* _Passage for review_
I see many clients in my practice who have been abused by an ex. They have found (or are finding) the strength to get out of the relationship and now are unsure whether it is their responsibility to ‘warn’ their abusive ex’s new partner they are at risk of being abused. 

It is understandable that those who have survived domestic violence want to stop someone else from going through a similar hell. 

Studies suggest when there is no indication of abuse currently in the new relationship the new partner could reasonably assume one of two things if you did approach them. Either as the ex-partner, you have a hidden agenda: that is, you are jealous of the new relationship. After all, many abusers can be very charming in public and have learnt to hide their ‘nasty side’. Or that the abusive behaviour was your fault as your ex has already told everyone how difficult you were to live with.  You had ‘mental health problems’. 

Blaming others and not taking responsibility for the part they have played in the relationship, is common in those who abuse.

What I have learnt as I listen to clients who have been abused is that whether to tell or not has a lot to do with the timing – there is no reason for the new partner to think your ex is an abuser until it happens. 

In my experience, abusers don’t tend to change and they are often very good at hiding their abuse. Behind closed doors, abuse may already be happening, but the new partner may feel they have to hide it through shame, guilt, fear. The new partner may be better at managing the rages, just as some kids are better at deflecting playground bullies – but the basic behaviour is there.

On balance, and having listened to the concerns of clients, I feel it is probably safer to refrain from telling the partner about past abuse of our ex.

However it does depend on the situation. Those who feel a need to tell their ex’s new partner about their fears of abuse, could befriend the new partner so that when the abuse starts the person who is being abused has someone who can provide them with support. They will also feel believed since they know someone who has had the same experience, from the same person.

What I often say to clients in this situation - hard and painful though it is - is that self-discovery is often the best form of discovery.  If, as individuals, we are unfortunate enough to experience abuse or live in fear of it happening to us, professional therapy can help build inner strength to deal with our fears and worries.  Effective therapy – which is objective, non-judgemental and supportive -  will empower those who are abused to learn how to identify the patterns of behaviour in our lives which are harming us and make the changes which are in our power to make – ending the abuse for good. 

Domestic violence is very serious – whether it happens to men or women. Don’t feel you have to put up with it.

If you suspect you are living with someone who has an abusive past, you now have the ‘right to ask’ the police to make further inquiries under The Domestic Violence Disclosure Scheme 2015 (or Clare’s Law, as it is better known).

Data items:
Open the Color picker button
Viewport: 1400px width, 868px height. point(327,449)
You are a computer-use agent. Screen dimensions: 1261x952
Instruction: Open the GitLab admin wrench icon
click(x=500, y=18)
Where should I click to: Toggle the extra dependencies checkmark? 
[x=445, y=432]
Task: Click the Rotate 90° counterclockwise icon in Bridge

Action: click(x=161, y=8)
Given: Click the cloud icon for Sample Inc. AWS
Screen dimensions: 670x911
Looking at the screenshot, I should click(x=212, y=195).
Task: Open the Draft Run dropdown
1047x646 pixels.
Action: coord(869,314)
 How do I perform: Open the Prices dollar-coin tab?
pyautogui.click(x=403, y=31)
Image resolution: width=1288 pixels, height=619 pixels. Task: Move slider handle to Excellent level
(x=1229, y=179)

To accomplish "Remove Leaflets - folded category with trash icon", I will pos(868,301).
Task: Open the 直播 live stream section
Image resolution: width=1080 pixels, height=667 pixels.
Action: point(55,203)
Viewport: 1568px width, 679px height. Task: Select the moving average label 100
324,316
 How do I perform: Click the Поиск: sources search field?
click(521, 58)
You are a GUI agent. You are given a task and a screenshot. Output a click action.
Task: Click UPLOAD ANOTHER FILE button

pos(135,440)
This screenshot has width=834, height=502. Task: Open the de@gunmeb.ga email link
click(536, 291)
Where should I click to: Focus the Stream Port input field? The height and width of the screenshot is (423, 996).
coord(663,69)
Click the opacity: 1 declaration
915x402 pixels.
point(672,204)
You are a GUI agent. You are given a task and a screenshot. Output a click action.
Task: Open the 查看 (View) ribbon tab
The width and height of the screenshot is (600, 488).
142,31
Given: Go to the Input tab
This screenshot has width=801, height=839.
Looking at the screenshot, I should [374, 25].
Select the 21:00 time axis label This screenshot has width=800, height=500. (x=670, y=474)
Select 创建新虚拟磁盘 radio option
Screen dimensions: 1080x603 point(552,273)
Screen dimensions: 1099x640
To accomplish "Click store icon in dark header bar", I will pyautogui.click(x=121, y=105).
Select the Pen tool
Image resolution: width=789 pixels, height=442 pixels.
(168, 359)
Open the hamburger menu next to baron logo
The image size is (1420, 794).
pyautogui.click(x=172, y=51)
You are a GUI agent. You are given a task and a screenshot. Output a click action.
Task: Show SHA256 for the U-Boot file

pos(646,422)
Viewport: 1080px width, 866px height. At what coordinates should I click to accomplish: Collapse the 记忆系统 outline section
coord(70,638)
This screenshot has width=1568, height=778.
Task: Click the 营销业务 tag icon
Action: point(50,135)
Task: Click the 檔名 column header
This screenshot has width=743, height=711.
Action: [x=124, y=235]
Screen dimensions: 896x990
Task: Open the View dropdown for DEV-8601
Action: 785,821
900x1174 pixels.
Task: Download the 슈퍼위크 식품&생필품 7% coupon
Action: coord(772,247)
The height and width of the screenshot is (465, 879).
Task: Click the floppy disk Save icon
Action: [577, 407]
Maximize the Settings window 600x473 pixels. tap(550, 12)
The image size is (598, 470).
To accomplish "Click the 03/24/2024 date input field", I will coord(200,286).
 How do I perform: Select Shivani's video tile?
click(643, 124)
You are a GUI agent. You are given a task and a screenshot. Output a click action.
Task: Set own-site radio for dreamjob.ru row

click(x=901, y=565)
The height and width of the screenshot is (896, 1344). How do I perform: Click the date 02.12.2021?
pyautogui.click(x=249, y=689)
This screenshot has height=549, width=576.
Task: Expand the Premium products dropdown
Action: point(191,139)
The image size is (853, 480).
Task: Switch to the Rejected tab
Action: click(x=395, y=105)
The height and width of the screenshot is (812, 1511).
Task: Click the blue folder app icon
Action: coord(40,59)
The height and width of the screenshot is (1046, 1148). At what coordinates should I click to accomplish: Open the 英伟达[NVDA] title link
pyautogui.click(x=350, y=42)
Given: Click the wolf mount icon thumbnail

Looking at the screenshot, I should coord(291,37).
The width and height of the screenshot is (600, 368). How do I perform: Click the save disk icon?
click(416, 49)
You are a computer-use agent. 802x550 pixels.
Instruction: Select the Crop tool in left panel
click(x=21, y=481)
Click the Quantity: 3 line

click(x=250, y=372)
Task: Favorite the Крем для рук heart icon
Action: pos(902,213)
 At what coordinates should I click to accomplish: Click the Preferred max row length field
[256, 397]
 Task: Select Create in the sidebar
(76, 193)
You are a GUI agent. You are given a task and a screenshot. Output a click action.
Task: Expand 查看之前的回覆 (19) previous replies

* _Work instruction_
According to the article on warning an abusive ex's new partner, by what name is The Domestic Violence Disclosure Scheme 2015 better known?

* _Result_
Clare's Law